**SOURCE EXCERPT**
____
The company’s 9th annual State of Human Risk Report found that 41% of Australian organisations recorded an increase in malicious insider incidents over the past year, compared with 38% that saw a rise in negligent incidents.

The result is more than a statistical crossover. It points to a deeper shift in enterprise security, where intentional misconduct from within is no longer a secondary concern, but an increasingly central one.

That change is reflected globally as well. Organisations reporting increases in malicious insider concerns rose from 33% in 2024 to 41% in 2026.

Mimecast’s study surveyed 2,500 IT security and IT decision-makers worldwide, including 250 in Australia, and puts a heavy financial weight behind the findings.

On average, organisations are experiencing six insider-driven incidents each month, with each incident estimated to cost AUD$18.4 million. At the same time, 66% expect insider-related data loss to increase over the next 12 months.

Taken together, the findings paint a picture of security teams being squeezed from multiple directions: rising insider intent, growing AI capability, weak coordination between tools and people, and governance systems that are struggling to keep pace.

Among the report’s other key findings:

  • AI threat preparation lags despite inevitable attacks – Sixty-eight percent of Australian security leaders say AI attacks against their organisation are inevitable within 12 months, yet 52% are not fully prepared.

  • Critical coordination gap undermines defenses – Just 28% of respondents coordinate security training with continuous monitoring. This critical coordination gap undermines defenses, leaving people-focused and technology-focused initiatives disconnected.

  • Expanding attack surface meets inadequate native security – As threats expand across email, collaboration platforms, and internal communications, 38% of Australian organisations remain reliant solely on native security controls — tools that 61% of respondents acknowledge are not up to the task.

  • Governance failures create a regulatory time bomb – Ninety-one per cent face challenges maintaining governance and compliance over communications data. Fifty-three per cent lack confidence in quickly locating data to meet regulatory or legal requirements.

“We’re seeing a concerning acceleration in malicious insider threats across Australia,” said John Taylor, Field Chief Technical Officer, APAC at Mimecast.

“While negligence has traditionally been the primary insider concern, intentional betrayal is now growing at a faster rate.”

“41% of organisations reported increases in malicious insider activity versus 38% for negligence. This represents a fundamental shift,” said Taylor

“Additionally, attackers are seeing an opportunity to increasingly exploit insiders as a deliberate entry point to bypass perimeter defences entirely.”

“The historical hard network boundary is long gone, so organisations need adaptive controls that identify high-risk actions in real time and create friction when someone tries to access data they should not.”

“As AI makes it easier for insiders to exfiltrate data at scale, security now needs to meet users at the point of risk with controls that respond wherever those threats emerge.”

“The base principle is that visibility is key. By achieving end-to-end visibility, the three key areas of governance, cyber culture/awareness and incident response will mature as organisations are able to react strategically and operationally to the right things.” he said.
____
**INFORMATION PROVIDED**
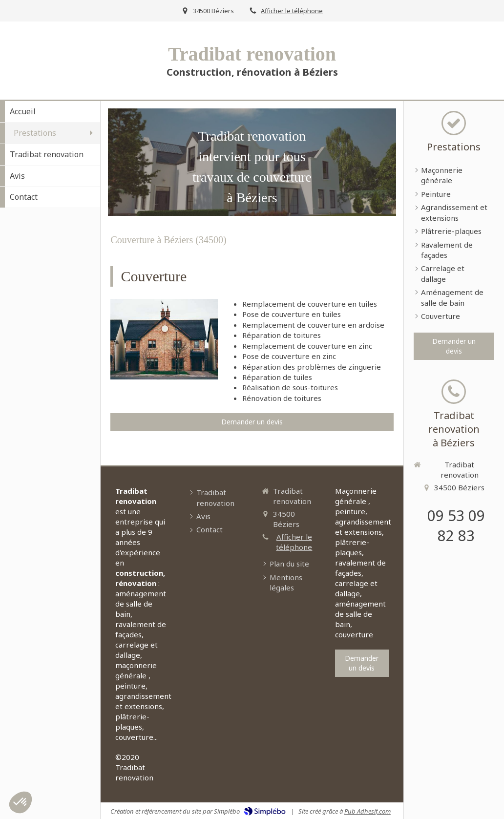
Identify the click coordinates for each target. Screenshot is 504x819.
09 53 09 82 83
____
**GOAL**
Rewrite the part of the insider-threat report excerpt above that runs between "The result is" and "next 12 months.", inclusive, with "IT decision-makers" changed to "IT leaders".

**RESULT OF THIS EXERCISE**
The result is more than a statistical crossover. It points to a deeper shift in enterprise security, where intentional misconduct from within is no longer a secondary concern, but an increasingly central one.

That change is reflected globally as well. Organisations reporting increases in malicious insider concerns rose from 33% in 2024 to 41% in 2026.

Mimecast’s study surveyed 2,500 IT security and IT leaders worldwide, including 250 in Australia, and puts a heavy financial weight behind the findings.

On average, organisations are experiencing six insider-driven incidents each month, with each incident estimated to cost AUD$18.4 million. At the same time, 66% expect insider-related data loss to increase over the next 12 months.